#### THE INPUT

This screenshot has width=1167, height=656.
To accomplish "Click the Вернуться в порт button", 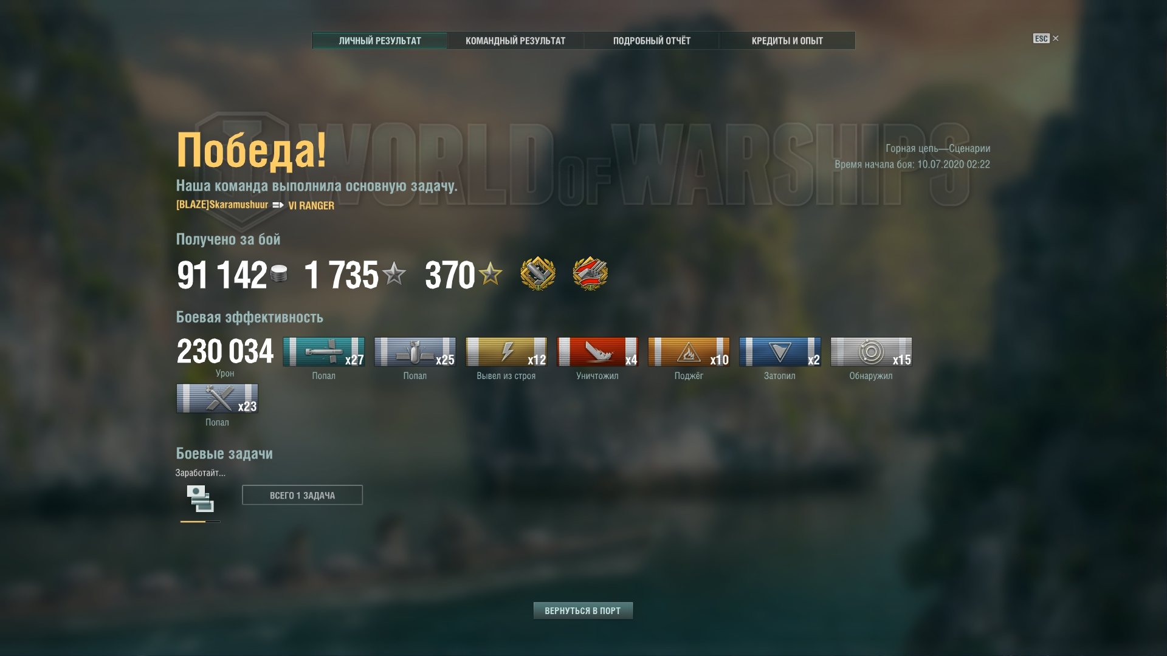I will [x=583, y=610].
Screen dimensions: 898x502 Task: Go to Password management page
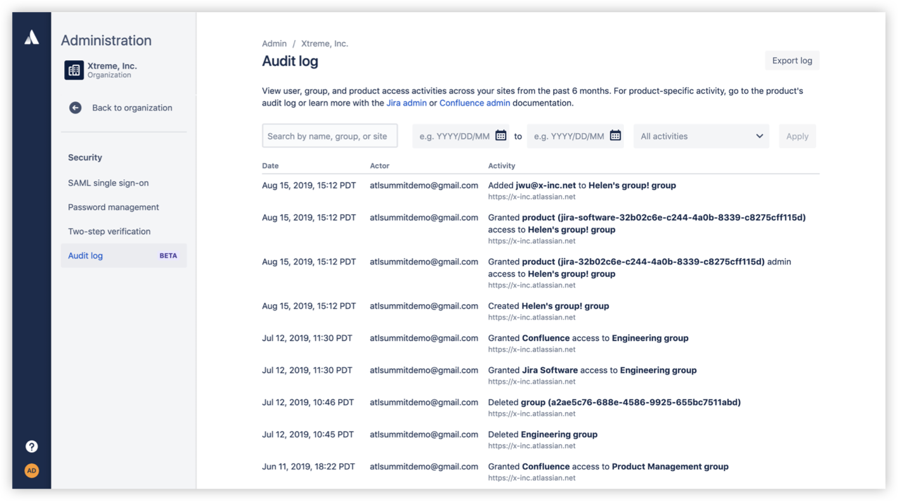[x=114, y=207]
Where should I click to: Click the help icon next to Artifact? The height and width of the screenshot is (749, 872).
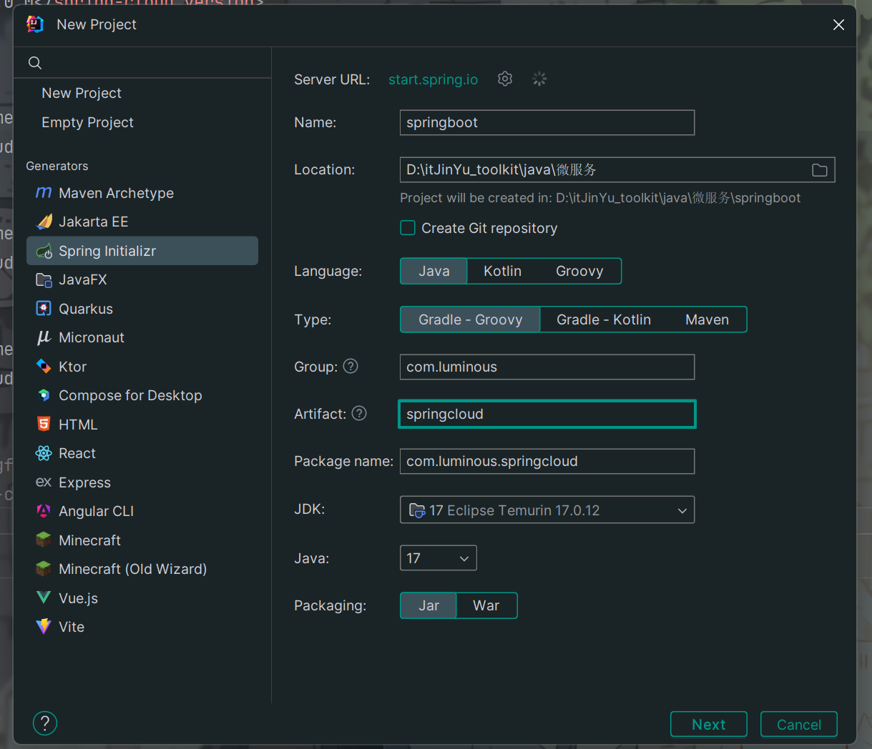pyautogui.click(x=359, y=414)
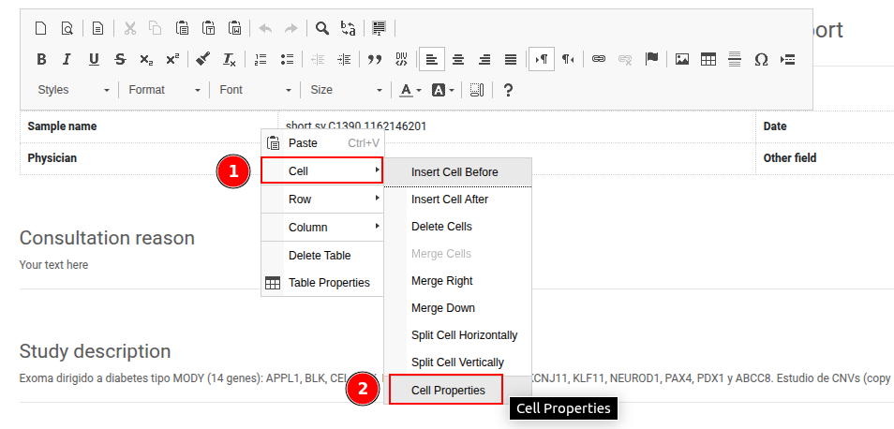Insert a numbered list

261,59
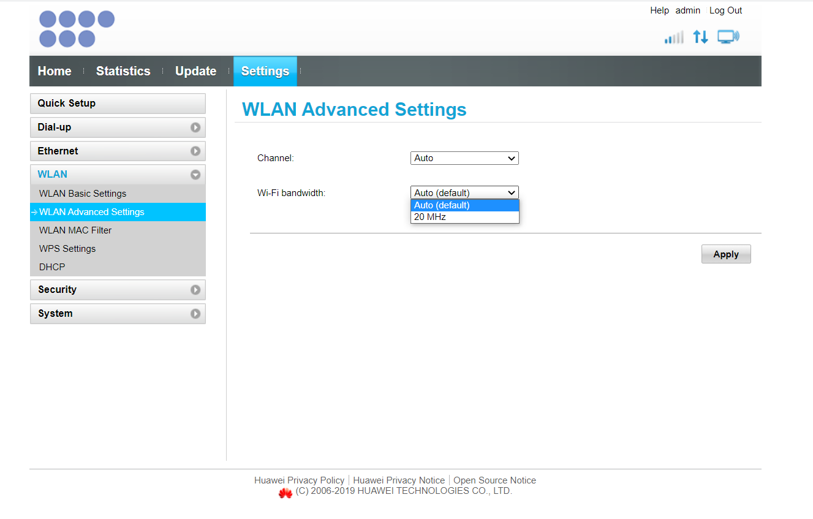Expand the Ethernet section arrow

(x=195, y=151)
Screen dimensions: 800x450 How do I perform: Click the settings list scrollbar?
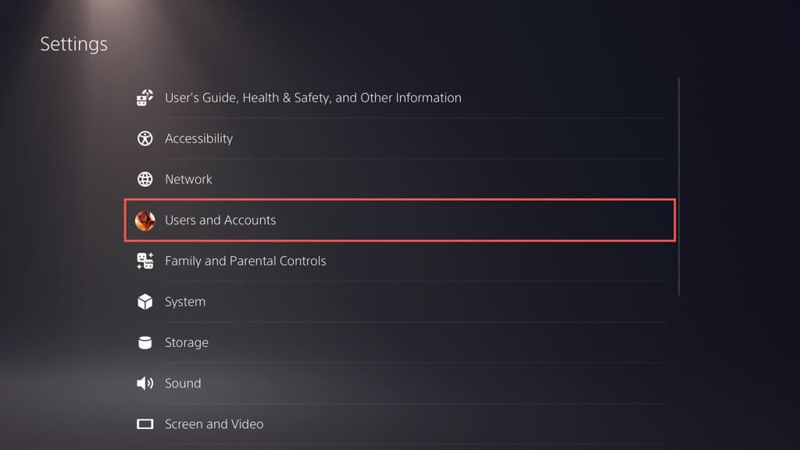(x=679, y=186)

########

- **GIVEN INSTRUCTION**:
Put the entries from the line containing "Screen dimensions: 800x450" through the last one into a two-column CSV with the headers input and output, one row per entry, with each field quoted and any line breaks changed to spaces. Leave the pictures out.

- **FULL RESPONSE**:
input,output
"Screen dimensions: 800x450 How do I perform: Click the settings list scrollbar?","(x=679, y=186)"